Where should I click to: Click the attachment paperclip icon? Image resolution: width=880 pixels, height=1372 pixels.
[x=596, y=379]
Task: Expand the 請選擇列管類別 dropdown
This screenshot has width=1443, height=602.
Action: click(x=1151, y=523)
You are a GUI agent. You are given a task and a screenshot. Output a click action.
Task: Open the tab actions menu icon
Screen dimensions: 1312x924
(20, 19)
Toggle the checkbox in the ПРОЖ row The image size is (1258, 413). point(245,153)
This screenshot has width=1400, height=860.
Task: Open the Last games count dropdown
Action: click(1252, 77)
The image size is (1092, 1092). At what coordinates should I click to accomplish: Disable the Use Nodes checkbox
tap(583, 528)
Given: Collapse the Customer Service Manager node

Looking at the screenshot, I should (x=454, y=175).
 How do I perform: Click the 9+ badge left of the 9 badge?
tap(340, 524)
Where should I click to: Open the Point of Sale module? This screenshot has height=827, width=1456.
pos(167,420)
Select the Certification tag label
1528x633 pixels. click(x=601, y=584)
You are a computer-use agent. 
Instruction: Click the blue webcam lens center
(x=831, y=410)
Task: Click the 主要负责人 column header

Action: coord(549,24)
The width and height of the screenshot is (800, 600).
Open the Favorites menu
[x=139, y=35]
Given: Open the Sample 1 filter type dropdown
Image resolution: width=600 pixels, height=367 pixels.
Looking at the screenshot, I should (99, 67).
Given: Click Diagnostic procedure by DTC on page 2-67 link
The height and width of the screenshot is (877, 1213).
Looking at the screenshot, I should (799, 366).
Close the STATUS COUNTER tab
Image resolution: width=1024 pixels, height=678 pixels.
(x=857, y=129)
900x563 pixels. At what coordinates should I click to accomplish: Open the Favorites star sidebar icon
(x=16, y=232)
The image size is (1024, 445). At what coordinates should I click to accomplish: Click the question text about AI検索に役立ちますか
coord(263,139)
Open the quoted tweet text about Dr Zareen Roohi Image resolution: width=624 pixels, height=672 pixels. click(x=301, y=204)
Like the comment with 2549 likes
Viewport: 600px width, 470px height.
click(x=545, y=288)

→ What needs to be done: The range runs from the line above containing "You are a computer-use agent." to the line containing "Given: Click Diagnostic", inclusive. Restate those lines word for word and no others.

→ Finished task:
You are a computer-use agent. 
Instruction: Click the blue webcam lens center
(x=831, y=410)
Task: Click the 主要负责人 column header

Action: coord(549,24)
The width and height of the screenshot is (800, 600).
Open the Favorites menu
[x=139, y=35]
Given: Open the Sample 1 filter type dropdown
Image resolution: width=600 pixels, height=367 pixels.
Looking at the screenshot, I should (99, 67).
Given: Click Diagnostic procedure by DTC on page 2-67 link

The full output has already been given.